* To do
Using the material that follows, work out how many lines include the word "Recycle". Your answer should be that number only.

* Data
**********

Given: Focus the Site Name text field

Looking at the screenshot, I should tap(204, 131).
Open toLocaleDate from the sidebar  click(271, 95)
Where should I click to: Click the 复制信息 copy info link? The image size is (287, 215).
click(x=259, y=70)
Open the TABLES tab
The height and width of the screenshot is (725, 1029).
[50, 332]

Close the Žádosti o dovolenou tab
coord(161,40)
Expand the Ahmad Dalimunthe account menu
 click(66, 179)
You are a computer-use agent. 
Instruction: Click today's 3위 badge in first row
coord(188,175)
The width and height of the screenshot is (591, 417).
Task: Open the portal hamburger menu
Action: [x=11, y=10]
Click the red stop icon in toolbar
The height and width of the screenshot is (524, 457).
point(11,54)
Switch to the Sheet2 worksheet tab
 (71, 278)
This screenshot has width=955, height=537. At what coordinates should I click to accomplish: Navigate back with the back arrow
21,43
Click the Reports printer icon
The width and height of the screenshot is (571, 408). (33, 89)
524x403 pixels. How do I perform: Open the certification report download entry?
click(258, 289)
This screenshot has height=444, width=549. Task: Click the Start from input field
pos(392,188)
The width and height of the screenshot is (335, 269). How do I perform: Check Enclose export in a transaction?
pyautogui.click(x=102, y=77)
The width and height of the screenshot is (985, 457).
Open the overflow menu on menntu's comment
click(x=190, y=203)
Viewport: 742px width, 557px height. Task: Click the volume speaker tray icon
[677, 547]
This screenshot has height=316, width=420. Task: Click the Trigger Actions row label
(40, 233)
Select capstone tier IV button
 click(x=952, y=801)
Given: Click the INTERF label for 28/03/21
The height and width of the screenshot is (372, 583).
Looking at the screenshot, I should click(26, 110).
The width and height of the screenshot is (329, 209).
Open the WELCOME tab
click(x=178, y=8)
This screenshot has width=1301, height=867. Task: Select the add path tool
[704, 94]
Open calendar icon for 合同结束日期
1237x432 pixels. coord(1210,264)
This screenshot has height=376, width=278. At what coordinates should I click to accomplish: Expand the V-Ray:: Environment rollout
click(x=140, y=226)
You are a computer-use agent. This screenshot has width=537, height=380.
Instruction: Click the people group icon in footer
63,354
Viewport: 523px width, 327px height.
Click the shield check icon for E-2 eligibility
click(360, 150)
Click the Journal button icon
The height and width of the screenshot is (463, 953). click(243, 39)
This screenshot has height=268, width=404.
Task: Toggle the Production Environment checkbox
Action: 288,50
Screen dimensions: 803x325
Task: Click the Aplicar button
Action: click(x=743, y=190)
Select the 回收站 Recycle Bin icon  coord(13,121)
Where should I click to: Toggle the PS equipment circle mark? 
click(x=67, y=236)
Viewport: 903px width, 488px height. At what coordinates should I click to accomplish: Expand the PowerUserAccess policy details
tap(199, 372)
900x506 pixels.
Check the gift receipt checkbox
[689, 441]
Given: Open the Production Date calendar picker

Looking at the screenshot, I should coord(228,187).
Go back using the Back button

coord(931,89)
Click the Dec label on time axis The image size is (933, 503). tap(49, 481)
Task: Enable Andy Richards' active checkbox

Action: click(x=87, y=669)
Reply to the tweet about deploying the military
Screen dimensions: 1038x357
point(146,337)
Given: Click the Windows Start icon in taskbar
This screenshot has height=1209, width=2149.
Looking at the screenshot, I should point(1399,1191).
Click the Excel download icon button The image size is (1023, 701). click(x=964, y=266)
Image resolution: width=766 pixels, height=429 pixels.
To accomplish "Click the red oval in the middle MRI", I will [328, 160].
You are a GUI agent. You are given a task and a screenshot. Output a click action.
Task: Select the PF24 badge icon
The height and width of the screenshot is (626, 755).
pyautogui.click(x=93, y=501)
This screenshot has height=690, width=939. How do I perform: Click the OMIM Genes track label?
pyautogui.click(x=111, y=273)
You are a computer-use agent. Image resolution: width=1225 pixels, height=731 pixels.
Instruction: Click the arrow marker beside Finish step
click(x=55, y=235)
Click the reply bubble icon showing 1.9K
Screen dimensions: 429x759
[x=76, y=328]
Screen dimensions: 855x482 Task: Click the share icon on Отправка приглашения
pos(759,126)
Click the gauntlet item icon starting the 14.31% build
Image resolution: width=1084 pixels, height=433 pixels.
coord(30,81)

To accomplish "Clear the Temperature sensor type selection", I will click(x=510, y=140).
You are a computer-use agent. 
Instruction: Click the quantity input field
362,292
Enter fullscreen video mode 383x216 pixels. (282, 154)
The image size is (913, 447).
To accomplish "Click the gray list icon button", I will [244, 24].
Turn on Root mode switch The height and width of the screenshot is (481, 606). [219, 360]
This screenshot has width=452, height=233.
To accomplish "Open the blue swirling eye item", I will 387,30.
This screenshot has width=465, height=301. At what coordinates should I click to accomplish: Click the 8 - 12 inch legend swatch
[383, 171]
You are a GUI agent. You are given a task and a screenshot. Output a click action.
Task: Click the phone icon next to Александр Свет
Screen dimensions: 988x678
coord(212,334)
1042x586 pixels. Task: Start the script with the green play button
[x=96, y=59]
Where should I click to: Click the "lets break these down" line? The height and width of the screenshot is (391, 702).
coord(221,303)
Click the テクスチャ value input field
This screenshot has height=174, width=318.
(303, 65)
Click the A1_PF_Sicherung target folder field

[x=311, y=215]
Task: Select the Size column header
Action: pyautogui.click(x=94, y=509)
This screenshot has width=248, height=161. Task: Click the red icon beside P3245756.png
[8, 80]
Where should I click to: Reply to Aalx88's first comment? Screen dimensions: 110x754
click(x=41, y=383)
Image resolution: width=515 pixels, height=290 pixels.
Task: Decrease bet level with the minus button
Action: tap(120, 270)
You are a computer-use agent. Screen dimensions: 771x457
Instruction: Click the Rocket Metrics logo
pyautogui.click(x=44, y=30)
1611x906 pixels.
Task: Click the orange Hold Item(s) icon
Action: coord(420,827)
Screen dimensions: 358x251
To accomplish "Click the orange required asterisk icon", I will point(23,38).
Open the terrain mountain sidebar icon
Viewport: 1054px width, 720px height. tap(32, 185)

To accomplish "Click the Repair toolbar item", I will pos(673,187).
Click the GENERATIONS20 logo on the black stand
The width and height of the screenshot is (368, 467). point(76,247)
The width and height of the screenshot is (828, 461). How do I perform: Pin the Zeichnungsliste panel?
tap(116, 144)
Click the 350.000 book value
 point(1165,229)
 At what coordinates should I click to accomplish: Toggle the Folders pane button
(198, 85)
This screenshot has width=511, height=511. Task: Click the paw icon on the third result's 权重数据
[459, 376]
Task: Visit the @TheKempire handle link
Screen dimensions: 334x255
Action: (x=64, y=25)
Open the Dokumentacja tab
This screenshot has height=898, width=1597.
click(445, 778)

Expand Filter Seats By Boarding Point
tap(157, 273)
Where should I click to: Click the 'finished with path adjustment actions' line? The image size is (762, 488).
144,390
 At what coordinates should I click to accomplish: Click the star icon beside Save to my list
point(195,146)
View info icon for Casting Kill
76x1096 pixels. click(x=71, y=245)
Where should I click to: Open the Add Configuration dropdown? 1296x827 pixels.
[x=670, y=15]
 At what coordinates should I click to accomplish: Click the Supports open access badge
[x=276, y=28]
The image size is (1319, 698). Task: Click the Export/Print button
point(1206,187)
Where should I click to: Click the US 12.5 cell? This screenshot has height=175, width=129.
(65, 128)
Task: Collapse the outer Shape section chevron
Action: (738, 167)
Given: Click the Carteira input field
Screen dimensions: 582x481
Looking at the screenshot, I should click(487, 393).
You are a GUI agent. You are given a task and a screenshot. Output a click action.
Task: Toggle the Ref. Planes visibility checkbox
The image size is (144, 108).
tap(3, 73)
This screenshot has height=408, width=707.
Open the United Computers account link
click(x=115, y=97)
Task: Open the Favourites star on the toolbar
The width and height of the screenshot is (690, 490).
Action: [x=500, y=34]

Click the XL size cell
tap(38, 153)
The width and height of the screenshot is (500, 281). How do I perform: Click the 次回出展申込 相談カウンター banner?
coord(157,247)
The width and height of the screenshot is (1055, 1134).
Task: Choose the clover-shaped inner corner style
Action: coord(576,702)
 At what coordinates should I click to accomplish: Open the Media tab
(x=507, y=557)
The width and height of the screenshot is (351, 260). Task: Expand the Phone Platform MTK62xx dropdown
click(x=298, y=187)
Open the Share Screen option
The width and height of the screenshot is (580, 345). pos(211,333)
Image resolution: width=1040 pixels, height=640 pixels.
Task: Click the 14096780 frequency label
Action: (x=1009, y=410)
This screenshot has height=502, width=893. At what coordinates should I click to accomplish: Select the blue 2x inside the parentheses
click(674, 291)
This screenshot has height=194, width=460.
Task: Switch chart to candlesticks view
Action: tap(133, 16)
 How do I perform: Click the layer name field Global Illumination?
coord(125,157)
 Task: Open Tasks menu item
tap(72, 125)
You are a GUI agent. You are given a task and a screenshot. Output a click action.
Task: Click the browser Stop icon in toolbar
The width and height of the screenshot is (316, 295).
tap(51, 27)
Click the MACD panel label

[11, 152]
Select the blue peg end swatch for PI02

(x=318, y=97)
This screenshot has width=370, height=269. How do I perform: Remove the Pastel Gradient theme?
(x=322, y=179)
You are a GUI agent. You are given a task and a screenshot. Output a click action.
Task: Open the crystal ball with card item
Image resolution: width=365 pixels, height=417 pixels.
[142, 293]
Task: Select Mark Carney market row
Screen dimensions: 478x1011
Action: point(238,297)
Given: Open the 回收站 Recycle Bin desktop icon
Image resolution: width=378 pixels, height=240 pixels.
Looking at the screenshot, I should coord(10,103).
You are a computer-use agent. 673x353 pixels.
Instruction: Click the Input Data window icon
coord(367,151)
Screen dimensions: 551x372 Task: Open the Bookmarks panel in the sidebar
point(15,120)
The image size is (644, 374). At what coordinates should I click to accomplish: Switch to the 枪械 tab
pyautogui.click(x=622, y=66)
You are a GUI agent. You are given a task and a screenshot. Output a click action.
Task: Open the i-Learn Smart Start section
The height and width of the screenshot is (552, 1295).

**********

* Response
2